Append-Based Slice Resolution

When handlers build slices via append(), the parser connects the item expression:
results := make([]map[string]any, 0)
for _, r := range records {
    item := map[string]any{
        "id":    r.GetString("id"),
        "name":  r.GetString("name"),
    }
    results = append(results, item) // item expression stored
}
c.JSON(200, results) // array schema enriched with item properties
How it works:
  1. trackVariableAssignment() detects varName = append(varName, itemExpr)
  2. Stores itemExpr in SliceAppendExprs[varName]
  3. enrichArraySchemaFromAppend() resolves item schema from stored expression

Auto-Import Following

After parsing all // API_SOURCE files, the parser automatically resolves local imports to find struct definitions:
package handlers

import "myapp/models" // local import

func createUser(c *core.RequestEvent) error {
    var req models.CreateUserRequest // struct from imported package
    c.BindBody(&req)
    // ...
}
Process:
  1. Reads go.mod for module path (e.g., github.com/user/myapp)
  2. Collects imports from all // API_SOURCE files
  3. Strips module prefix → local directory path
  4. Skips already-parsed directories
  5. Calls parseDirectoryStructs() to extract structs only (no handlers)
Zero-config — no directives needed on type files. External imports are ignored.

Source File Directives

DirectiveWherePurpose
// API_SOURCETop of .go fileMarks file for AST parsing
// API_DESC <text>Function doc commentHandler description in OpenAPI
// API_TAGS <csv>Function doc commentComma-separated endpoint tags
Example:
// API_SOURCE
package handlers

// API_DESC Get all todos for the authenticated user
// API_TAGS todos, user
func getTodosHandler(c *core.RequestEvent) error {
    // ...
}

Debug Endpoint

Inspect the full AST parser state at runtime:
GET http://127.0.0.1:8090/api/docs/debug/ast
Returns:
  • All parsed structs and their schemas
  • All detected handlers and their metadata
  • Per-version endpoints
  • Component schemas
  • Complete OpenAPI output
Requires authentication. Use superuser credentials.

Common Patterns

Anonymous Struct Request Body

var body struct {
    Name  string `json:"name"`
    Email string `json:"email"`
}
c.BindBody(&body)
The parser generates inline schema from the anonymous struct definition.
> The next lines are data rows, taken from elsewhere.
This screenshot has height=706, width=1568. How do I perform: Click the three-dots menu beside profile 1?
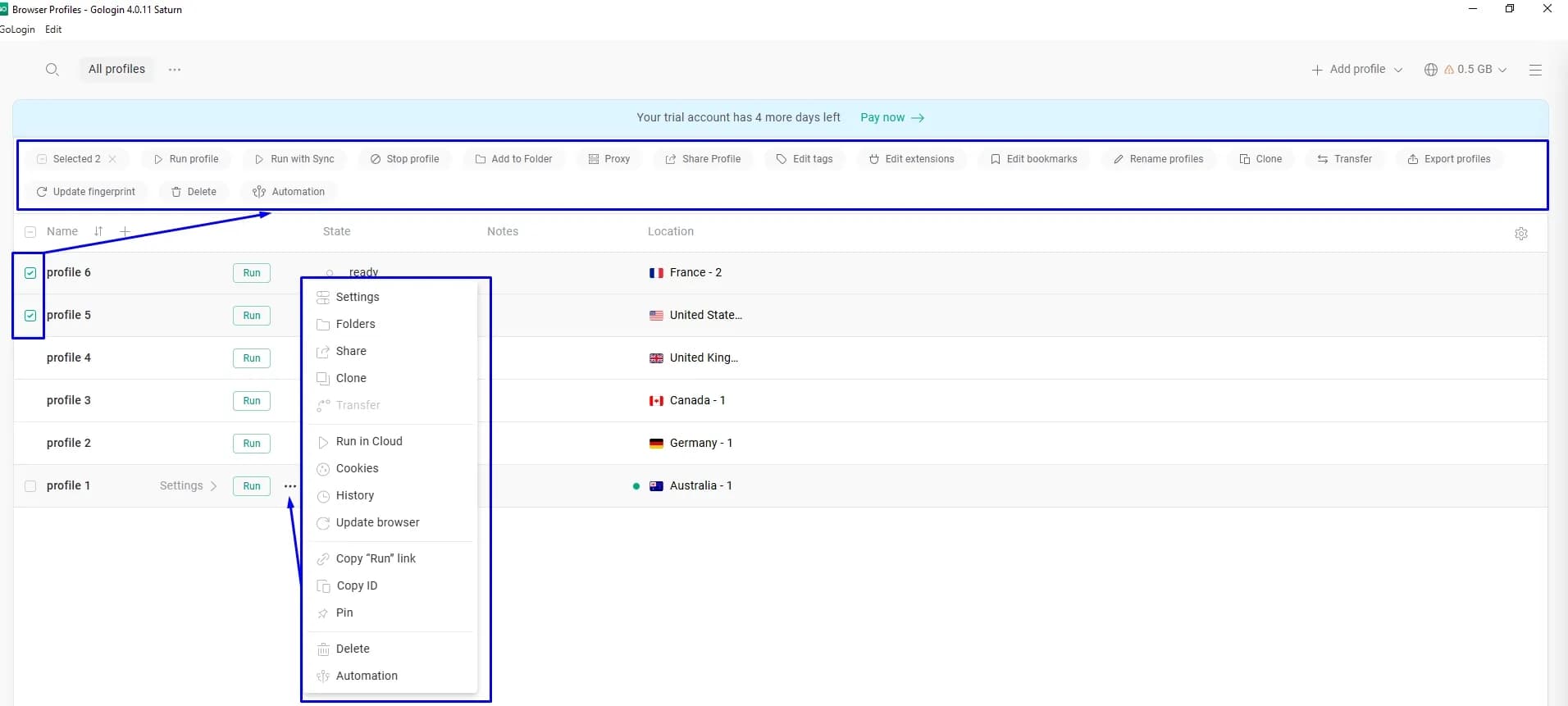pos(290,486)
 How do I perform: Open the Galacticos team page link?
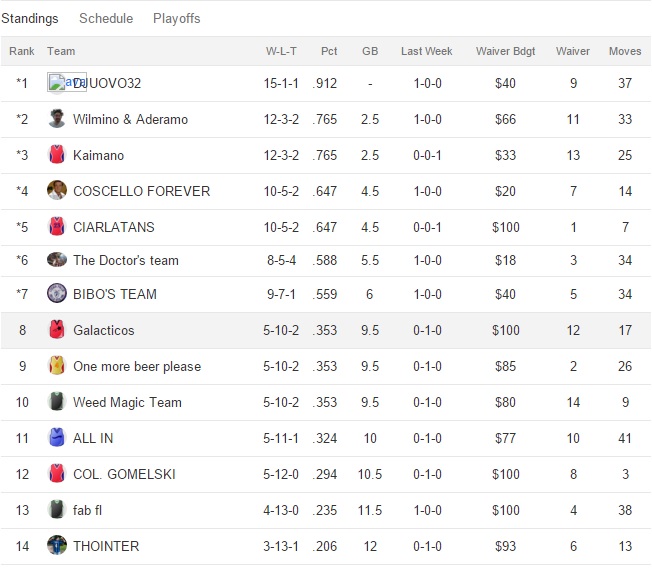click(103, 331)
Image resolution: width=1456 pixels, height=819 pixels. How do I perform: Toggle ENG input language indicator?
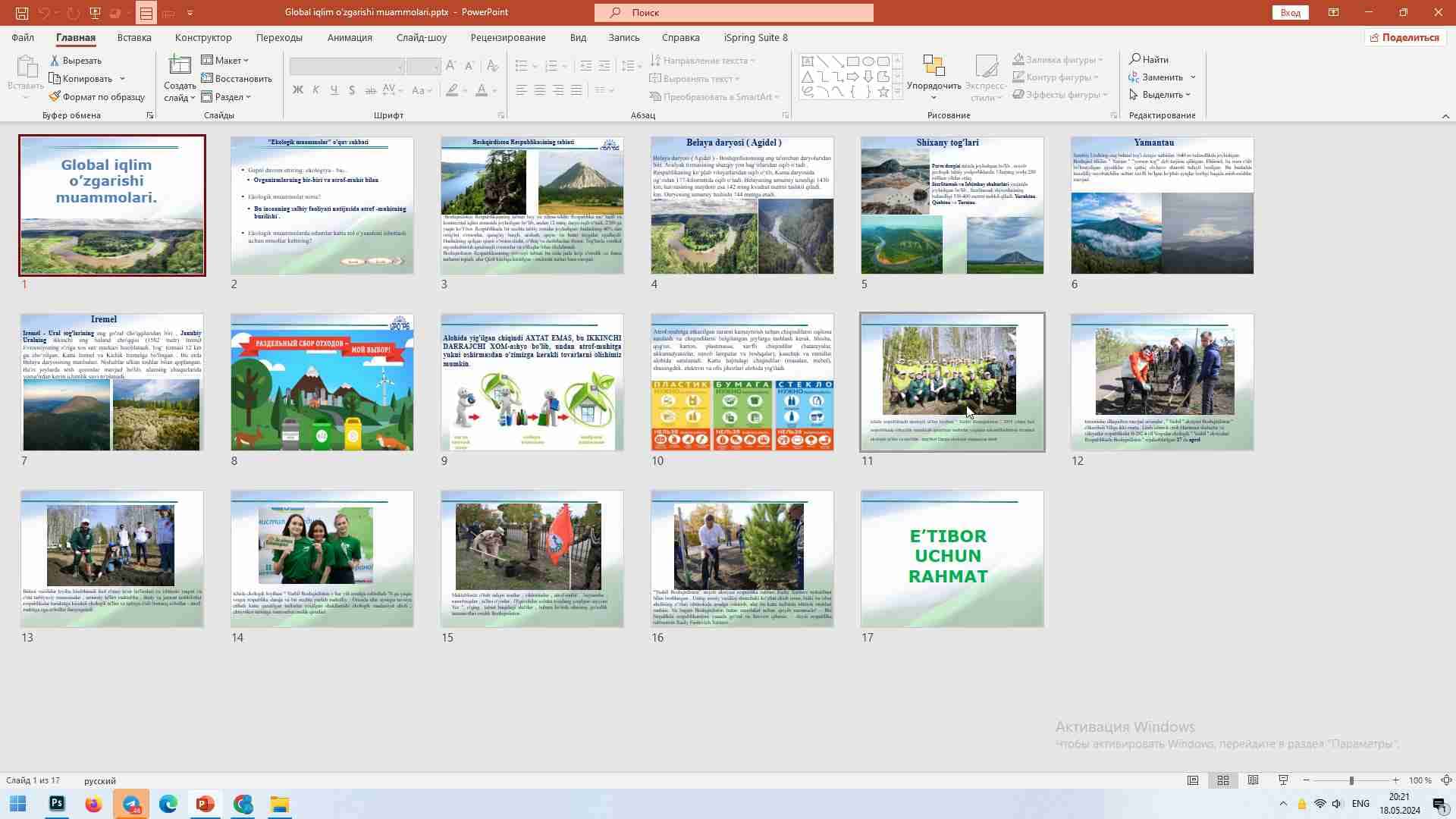pyautogui.click(x=1360, y=804)
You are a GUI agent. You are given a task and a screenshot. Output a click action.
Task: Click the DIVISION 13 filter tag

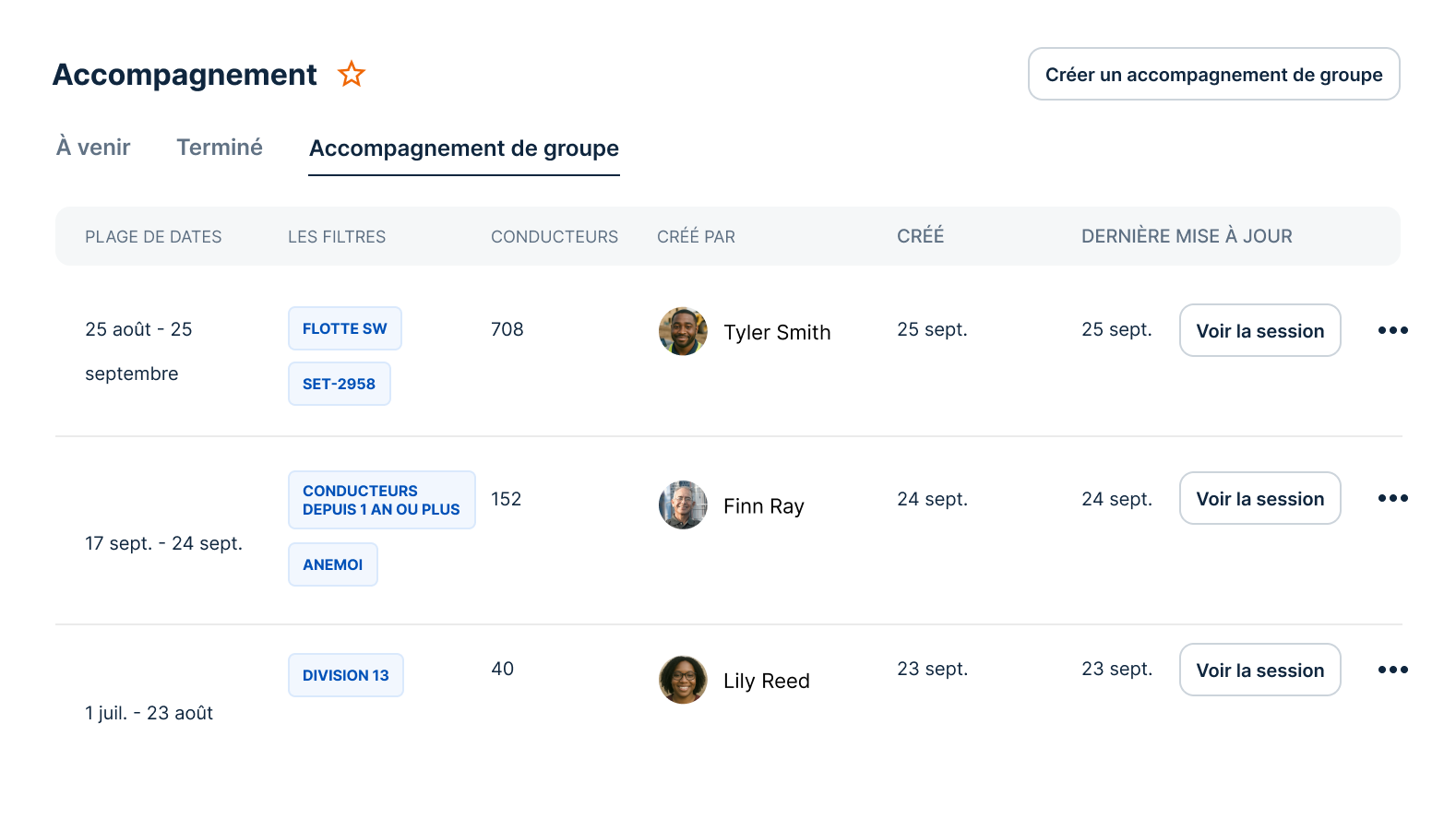[346, 675]
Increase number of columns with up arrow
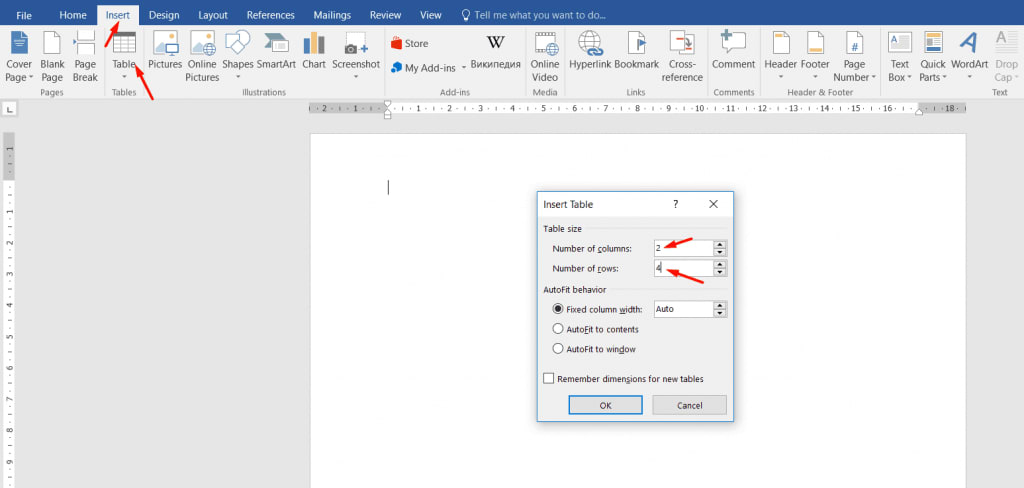This screenshot has height=488, width=1024. point(720,244)
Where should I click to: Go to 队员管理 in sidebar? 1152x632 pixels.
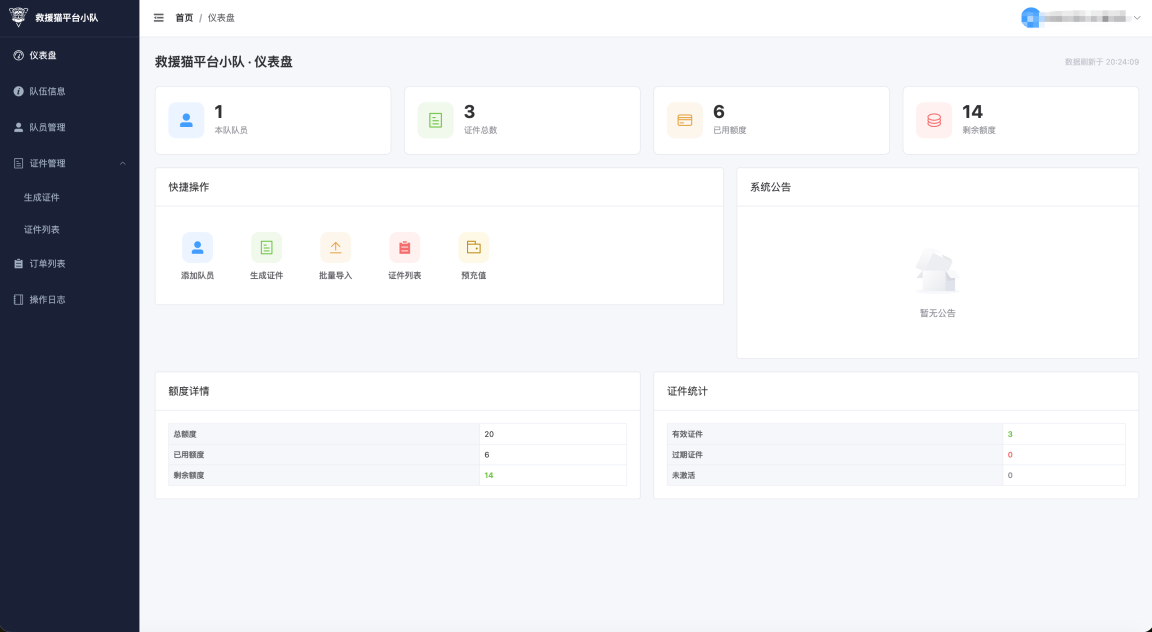(x=47, y=127)
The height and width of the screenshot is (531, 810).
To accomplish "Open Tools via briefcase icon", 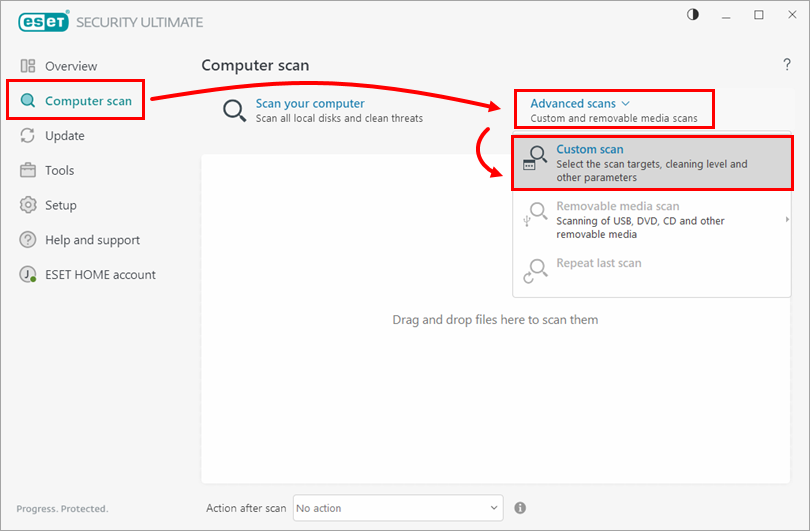I will point(28,171).
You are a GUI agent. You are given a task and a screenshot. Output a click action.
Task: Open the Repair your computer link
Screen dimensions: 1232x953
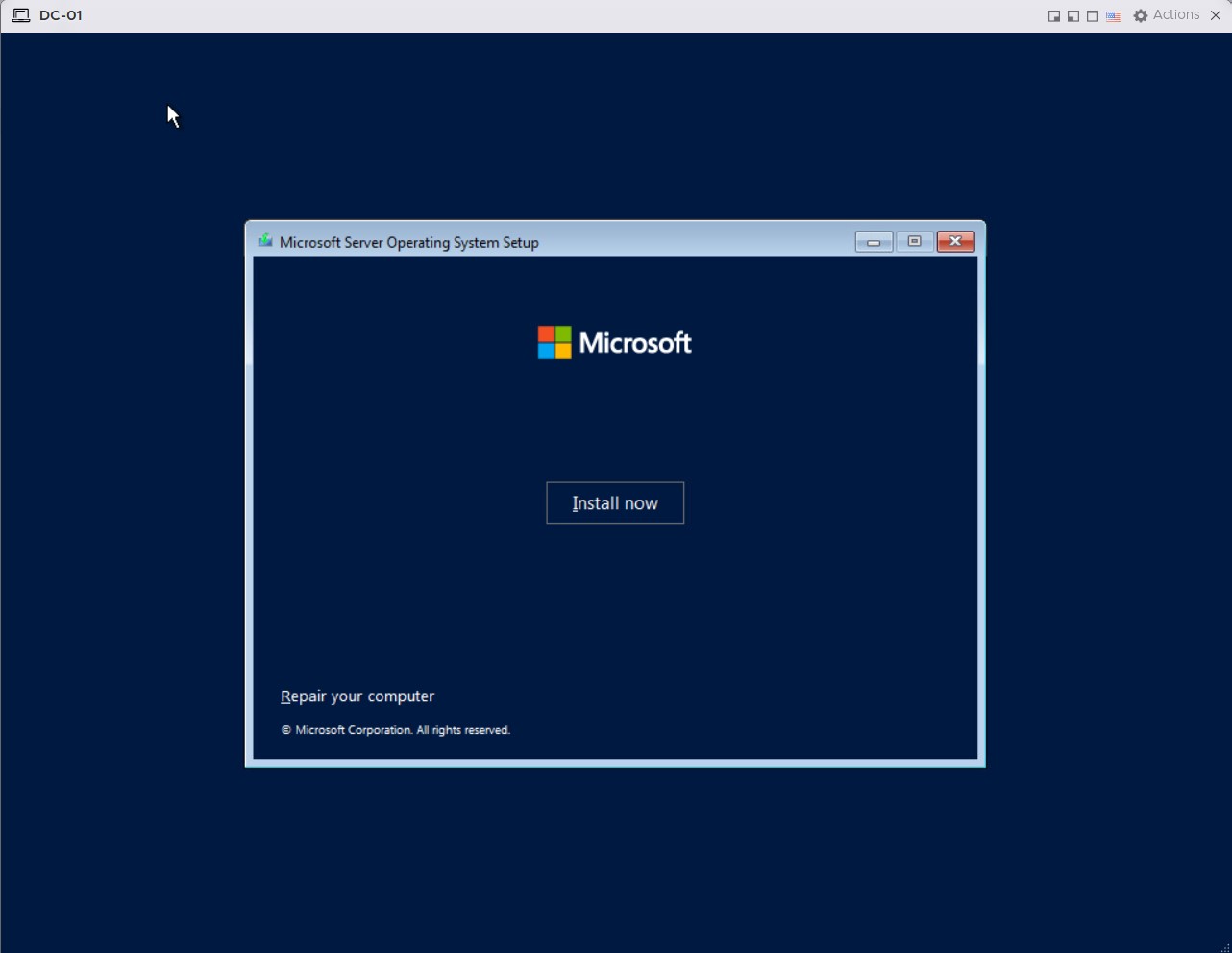click(357, 696)
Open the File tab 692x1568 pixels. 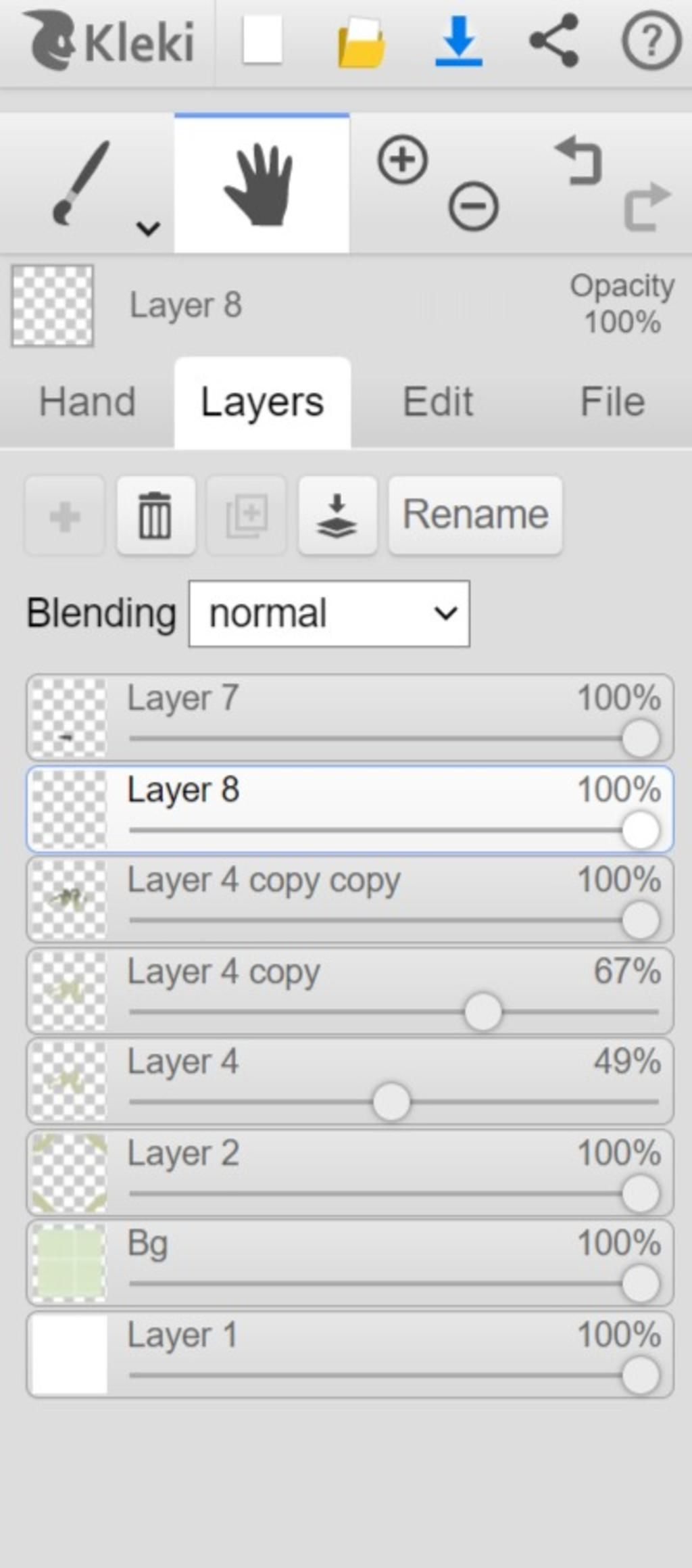point(612,402)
Index Expression Resolution

When a helper reads from another helper’s return:
summary := buildSummary(record)
price := summary["price"] // resolves to float64 from funcBodySchemas

Variable Tracing

result := map[string]any{"count": 10}
result["items"] = items // merged via MapAdditions
c.JSON(200, result)      // both keys appear in schema

Parser Lifecycle

Performance

AST parsing happens once at startup. Specs are cached in memory. For production builds, use pre-generated specs from disk (see Spec Generation).